= 지시 사항 =
아래 모든 항목의 줄을 한 글자도 바꾸지 말고 그대로 출력하되, 그림은 빼 주세요.

화면 그라운딩 예시:
────────────────────

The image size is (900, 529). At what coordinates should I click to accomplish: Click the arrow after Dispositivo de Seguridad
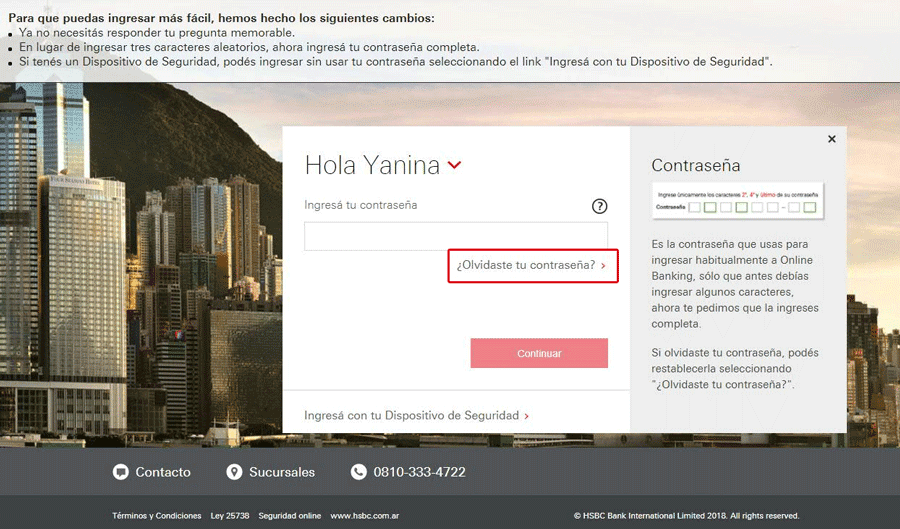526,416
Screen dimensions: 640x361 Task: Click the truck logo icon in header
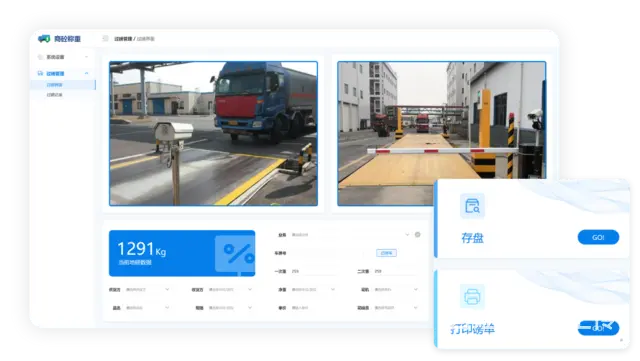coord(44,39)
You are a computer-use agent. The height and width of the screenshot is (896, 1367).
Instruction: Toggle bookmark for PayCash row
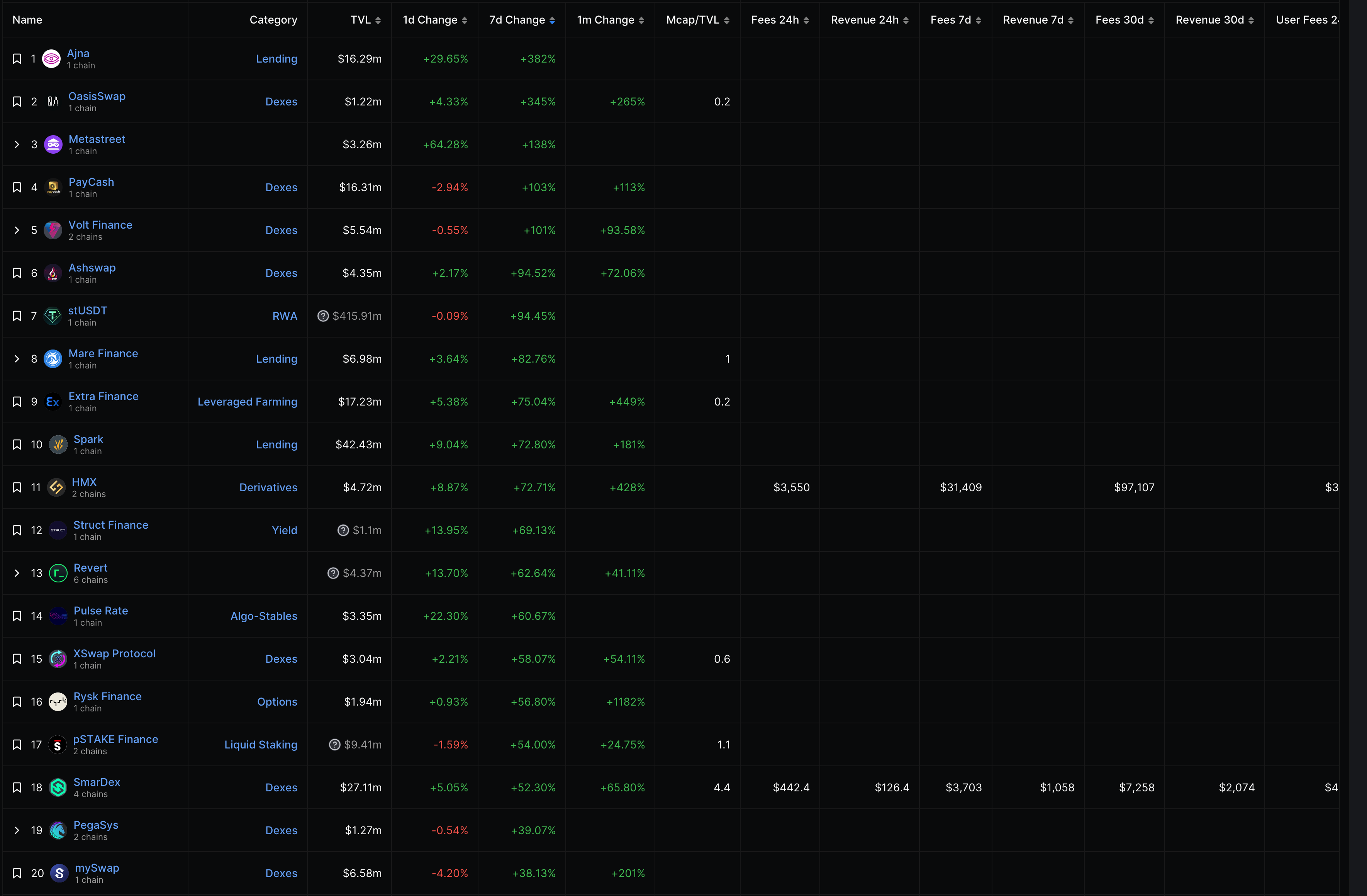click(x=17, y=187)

────────────────────

= 출력 결과 =
The image size is (900, 529). At what coordinates should I click to accomplish: Click the arrow after Dispositivo de Seguridad
526,416
Screen dimensions: 640x361 Task: Click the truck logo icon in header
coord(44,39)
You are a computer-use agent. The height and width of the screenshot is (896, 1367).
Instruction: Toggle bookmark for PayCash row
click(x=17, y=187)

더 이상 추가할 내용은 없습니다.